**YOUR OBJECTIVE**
Rewrite the data below with "Viewport" replaced by "Screen size" and everything else left unchanged, and leave out the pictures.

───

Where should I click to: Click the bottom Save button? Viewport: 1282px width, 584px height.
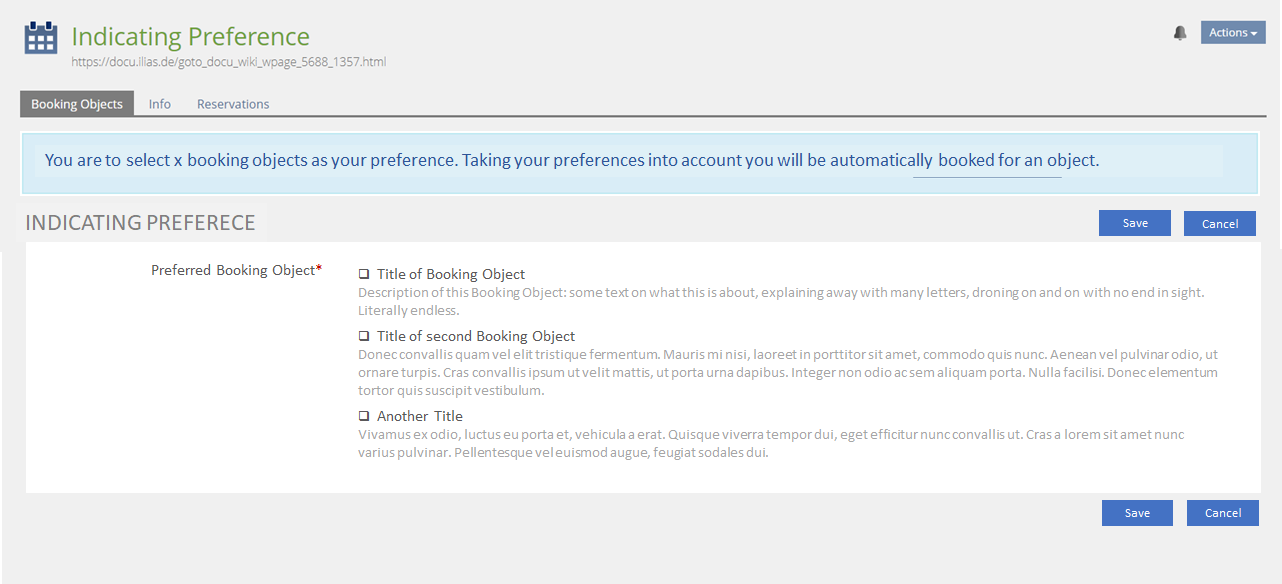point(1137,513)
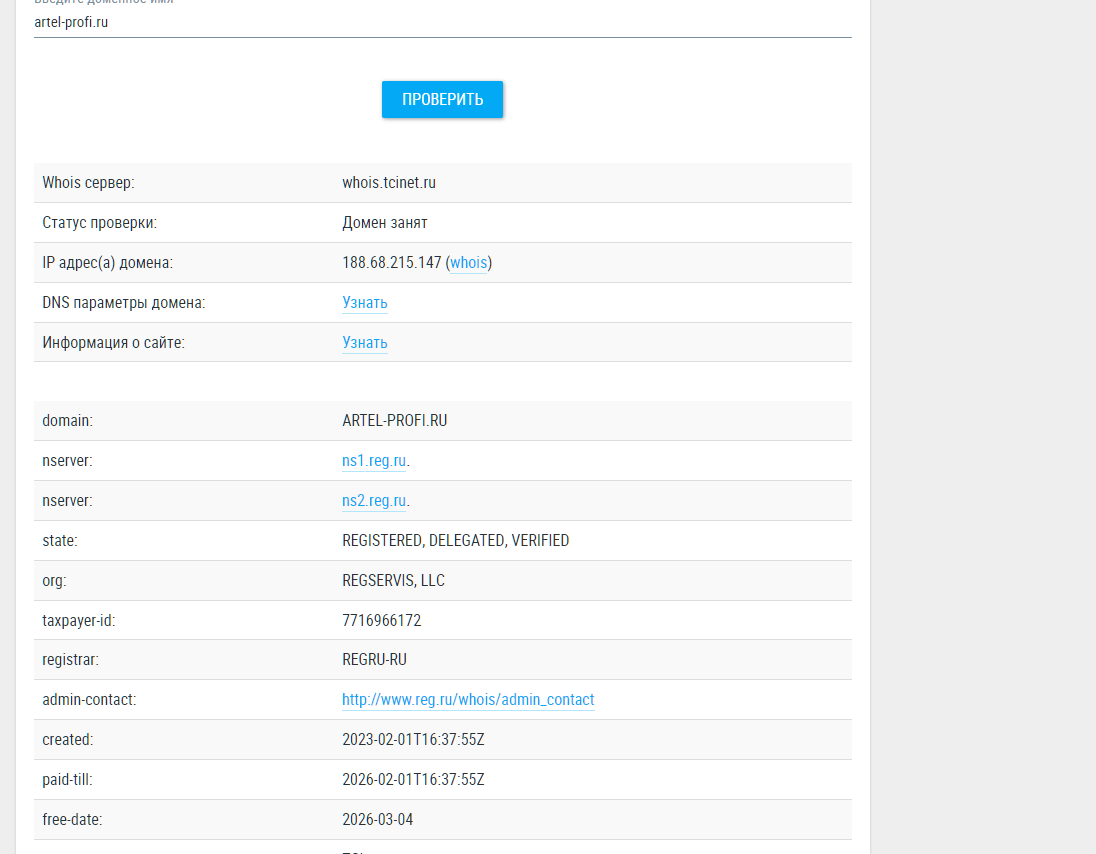Click the REGRU-RU registrar value
The height and width of the screenshot is (854, 1096).
374,660
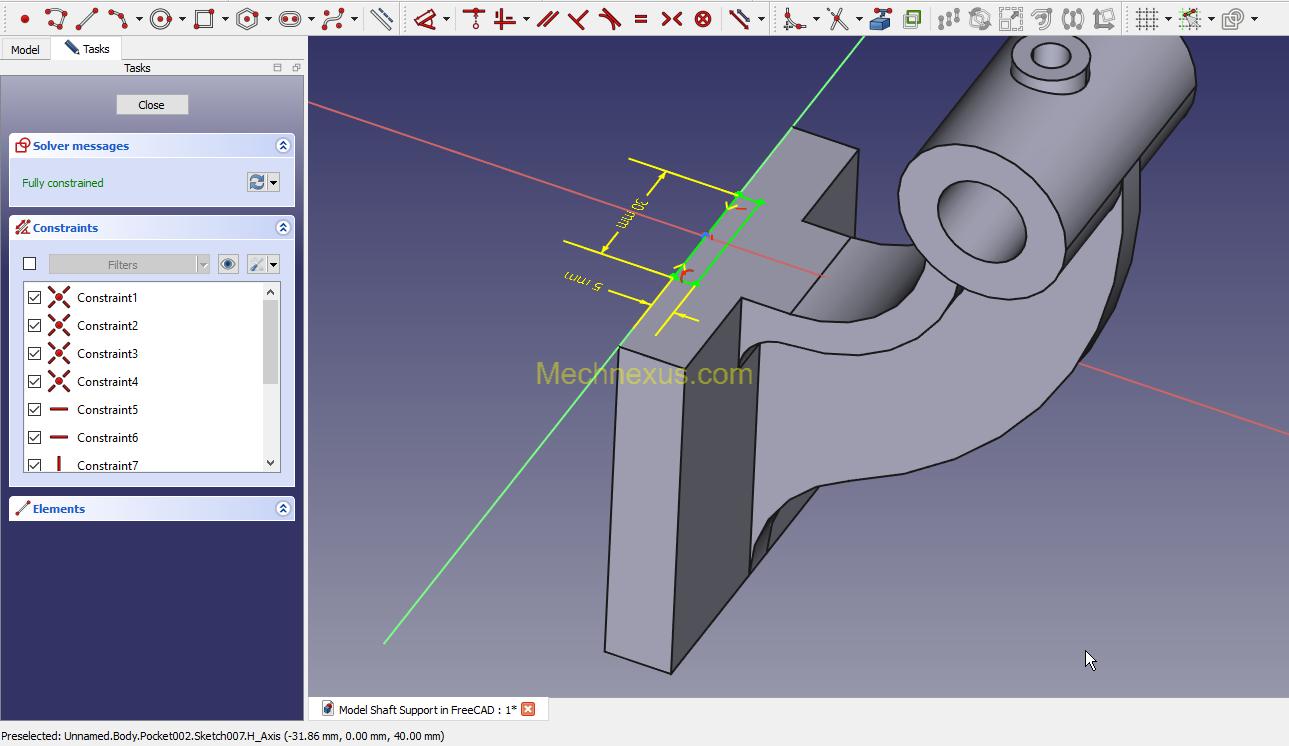1289x746 pixels.
Task: Toggle construction geometry mode
Action: point(381,18)
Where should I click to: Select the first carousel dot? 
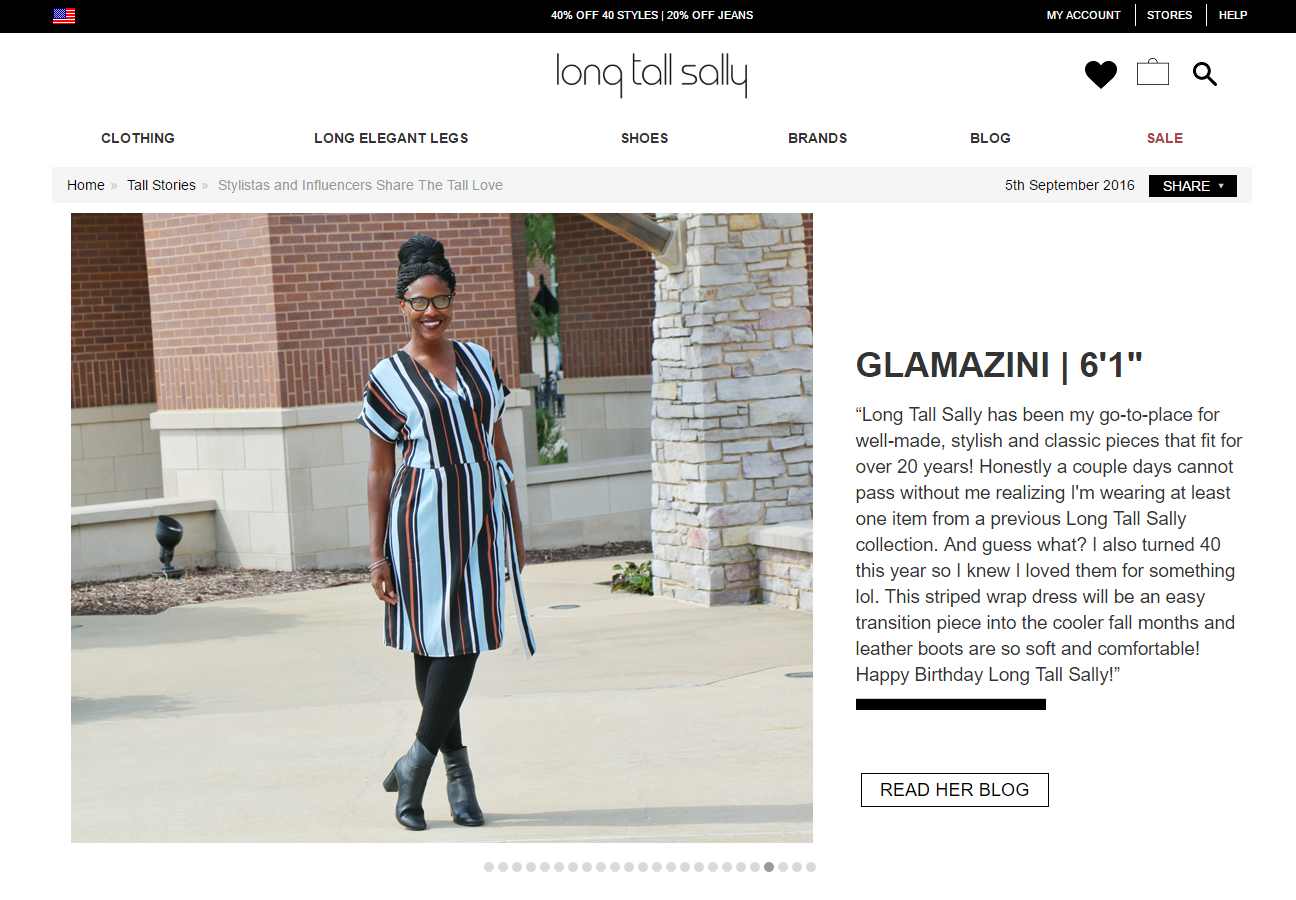489,867
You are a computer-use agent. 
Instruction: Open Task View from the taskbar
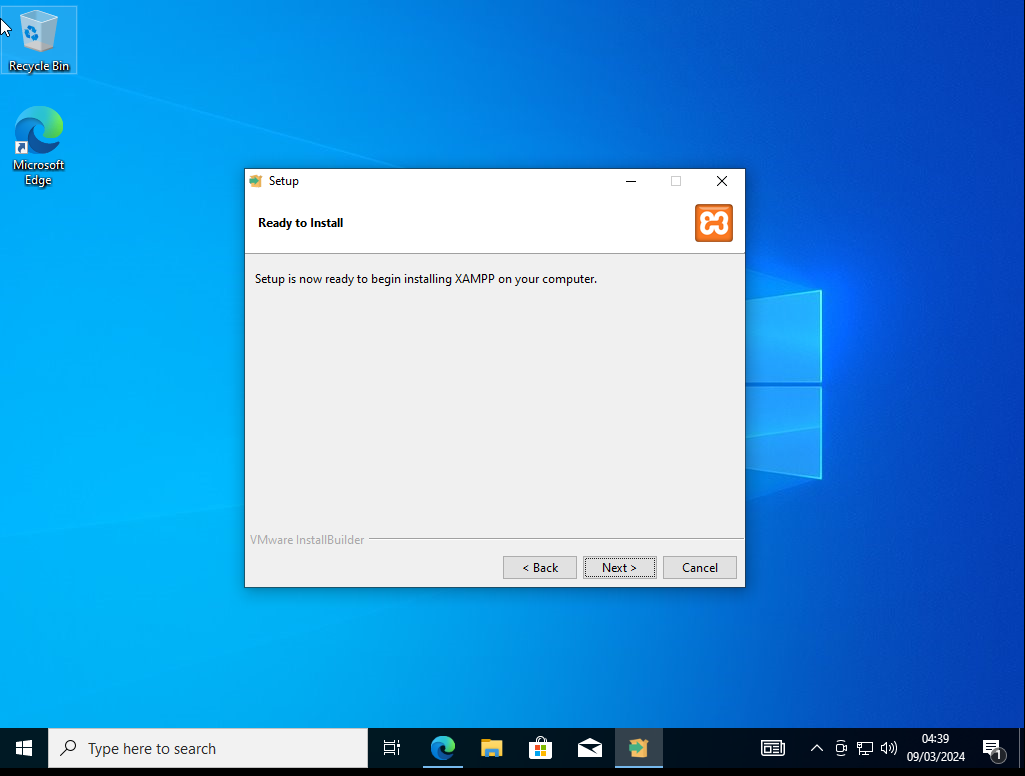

───

**RESULT FOR THIS EXERCISE**
Where should I click to: Click the bottom Save button? Screen size: 1282px width, 584px height.
point(1137,513)
Click the REGRU-RU registrar value
The height and width of the screenshot is (854, 1096).
374,660
1289x746 pixels.
Task: Toggle construction geometry mode
Action: point(381,18)
Where should I click to: Select the first carousel dot? 
489,867
You are a computer-use agent. 
Instruction: Open Task View from the taskbar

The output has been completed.